From October 1985 until May 1986 I was a volunteer at the Karoo Botanic Garden. This informal, implausible, and delightful gig was suggested by its curator, Martin Bruce Bayer, who pulled tangled strings for me at Head Office. Said office, also known as Kirstenbosch, somehow finagled the legality of my non-fiscal employment. The assistant curator, Dr. John Winter, even gave me a confirmatory handshake so unexpectedly firm that I landed on his well-polished floor. I never quite recovered my equipoise.    

Then as now, given its incomparably beautiful natural setting and proximity to Cape Town, Kirstenbosch attracted ample attention and money-shedding tourists. But Karoo Garden, surrounded by succulent veld and relatively modest tillite bluffs, had its own quiet rural beauty. Above all it had MBB, its nucleus and live wire. He animated the whole place, from the labourers who trimmed drosanthemums and weeded rockeries, to the indoor people who disputed with Almighty Kew (as Larry Leach put it whilst describing euphorbias) or examined the tender flesh of Eriospermum tubers (Pauline Perry’s rueful task; there were so few tubers to work with).

My own workload was simple. I watered, propagated, and repotted the conophytums and haworthias, fed hors d’oeuvre of data to the garden’s hungry new computer, guided polyglot visitors, and helped Bruce make herbarium specimens. This last task was extensive and tended to enforce its own schedule because Bruce always wanted to document the flowers. 

The haworthia collection grew under aging yellow fiberglass.

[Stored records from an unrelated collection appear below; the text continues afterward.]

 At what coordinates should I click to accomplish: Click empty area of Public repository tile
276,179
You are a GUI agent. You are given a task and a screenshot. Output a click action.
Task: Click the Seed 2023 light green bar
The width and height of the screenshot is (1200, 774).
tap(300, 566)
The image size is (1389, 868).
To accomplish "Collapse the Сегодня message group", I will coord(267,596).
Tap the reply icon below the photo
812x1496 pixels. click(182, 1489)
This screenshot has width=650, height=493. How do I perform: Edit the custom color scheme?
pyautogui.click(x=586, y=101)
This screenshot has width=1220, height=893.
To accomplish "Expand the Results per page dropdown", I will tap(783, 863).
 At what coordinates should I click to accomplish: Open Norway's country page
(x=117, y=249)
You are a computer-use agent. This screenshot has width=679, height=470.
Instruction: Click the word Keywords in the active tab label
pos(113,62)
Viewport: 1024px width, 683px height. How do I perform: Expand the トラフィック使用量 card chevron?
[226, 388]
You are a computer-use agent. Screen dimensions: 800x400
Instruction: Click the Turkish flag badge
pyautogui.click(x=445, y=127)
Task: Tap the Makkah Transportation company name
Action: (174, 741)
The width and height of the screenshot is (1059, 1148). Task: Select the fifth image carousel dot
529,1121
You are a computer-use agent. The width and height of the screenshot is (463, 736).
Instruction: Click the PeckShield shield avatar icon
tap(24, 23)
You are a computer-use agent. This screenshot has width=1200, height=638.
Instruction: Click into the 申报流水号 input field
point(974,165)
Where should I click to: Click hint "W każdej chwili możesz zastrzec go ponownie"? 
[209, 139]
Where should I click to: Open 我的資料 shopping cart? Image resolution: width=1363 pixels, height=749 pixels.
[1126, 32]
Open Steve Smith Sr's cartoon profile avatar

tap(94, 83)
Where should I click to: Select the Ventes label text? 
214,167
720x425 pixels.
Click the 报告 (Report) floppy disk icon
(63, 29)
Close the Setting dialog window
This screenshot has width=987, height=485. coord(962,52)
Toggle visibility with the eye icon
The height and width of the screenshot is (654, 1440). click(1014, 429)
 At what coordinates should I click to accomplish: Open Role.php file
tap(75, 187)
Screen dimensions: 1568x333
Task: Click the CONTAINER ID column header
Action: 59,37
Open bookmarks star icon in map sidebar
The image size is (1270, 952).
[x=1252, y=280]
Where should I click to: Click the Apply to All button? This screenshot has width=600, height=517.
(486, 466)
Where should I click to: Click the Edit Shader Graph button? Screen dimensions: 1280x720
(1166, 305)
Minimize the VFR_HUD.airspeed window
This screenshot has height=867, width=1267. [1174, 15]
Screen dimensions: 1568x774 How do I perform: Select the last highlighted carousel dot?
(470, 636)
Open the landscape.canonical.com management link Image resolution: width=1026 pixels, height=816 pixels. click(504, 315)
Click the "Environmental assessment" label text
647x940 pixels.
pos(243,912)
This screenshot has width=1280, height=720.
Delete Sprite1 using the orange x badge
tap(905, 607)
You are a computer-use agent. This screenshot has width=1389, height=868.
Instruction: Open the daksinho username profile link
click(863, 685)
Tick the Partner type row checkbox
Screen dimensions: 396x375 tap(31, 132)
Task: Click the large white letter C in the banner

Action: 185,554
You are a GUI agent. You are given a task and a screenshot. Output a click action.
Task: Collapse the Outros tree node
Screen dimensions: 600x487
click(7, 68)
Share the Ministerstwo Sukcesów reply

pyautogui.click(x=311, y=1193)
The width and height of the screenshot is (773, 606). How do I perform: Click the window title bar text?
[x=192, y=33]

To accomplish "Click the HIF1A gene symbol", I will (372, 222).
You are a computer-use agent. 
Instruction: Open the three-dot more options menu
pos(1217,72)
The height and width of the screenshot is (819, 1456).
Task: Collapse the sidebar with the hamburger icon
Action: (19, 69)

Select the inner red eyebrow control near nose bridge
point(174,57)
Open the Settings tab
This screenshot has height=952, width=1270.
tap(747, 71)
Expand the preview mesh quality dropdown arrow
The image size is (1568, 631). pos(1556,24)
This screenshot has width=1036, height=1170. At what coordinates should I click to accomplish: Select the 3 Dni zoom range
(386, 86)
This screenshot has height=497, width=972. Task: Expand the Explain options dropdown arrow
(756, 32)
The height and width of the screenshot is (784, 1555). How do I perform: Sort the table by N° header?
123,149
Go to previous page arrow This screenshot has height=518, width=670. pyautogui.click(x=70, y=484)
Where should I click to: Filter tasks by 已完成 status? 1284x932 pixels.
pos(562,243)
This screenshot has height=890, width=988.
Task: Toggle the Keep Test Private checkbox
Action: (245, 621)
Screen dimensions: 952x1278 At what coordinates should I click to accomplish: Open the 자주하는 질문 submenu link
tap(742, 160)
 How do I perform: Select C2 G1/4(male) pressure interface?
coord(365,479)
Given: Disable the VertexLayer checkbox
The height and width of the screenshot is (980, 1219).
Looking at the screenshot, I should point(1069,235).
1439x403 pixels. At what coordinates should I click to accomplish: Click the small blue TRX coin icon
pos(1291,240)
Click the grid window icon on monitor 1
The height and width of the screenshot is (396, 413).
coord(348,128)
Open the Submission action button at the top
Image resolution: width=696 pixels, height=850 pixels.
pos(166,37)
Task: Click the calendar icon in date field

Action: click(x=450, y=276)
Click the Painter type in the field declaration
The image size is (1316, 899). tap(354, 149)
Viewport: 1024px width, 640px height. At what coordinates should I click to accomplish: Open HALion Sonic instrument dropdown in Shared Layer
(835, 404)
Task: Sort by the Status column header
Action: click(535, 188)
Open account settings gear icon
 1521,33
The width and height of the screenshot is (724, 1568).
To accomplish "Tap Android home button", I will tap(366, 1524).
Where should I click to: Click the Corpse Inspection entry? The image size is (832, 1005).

This suited the plants peculiarly well. Sunlight was filtered but not too dim, and summer’s toastiness, as I soon learned, was mitigated. Ample side ventilation helped avoid stretching and rot. Plants sang for their official supper as a Semi-Public Display of South African Genetic Diversity, but they were mostly there for Bruce’s contemplation and taxonomic questing, for propagation, and for inertia’s own sweet sake.

Some standouts:
gigantic beukmaniis which refused to lie down on the job, leaves as skewed as Easter Island monoliths;
sleekly burnished comptonianas, self-fertile as yeast;
sordidas looking not too sordid thanks to a sprinkling of vermiculite and a sea-smelling kelp supplement;
retusa (mutica nigra) from Kransriviermond with caramel brown leaves double-dipped in lacquer. Bruce liked this particular collection so much that he asked me to take half the seed and establish an American beachhead, which I did;
dimorphas made of black obsidian;
magnifica major (as it was then) ranging between charcoal and snow;
mutica Drew all by its white-clotted self in a big asbestos-cement tray.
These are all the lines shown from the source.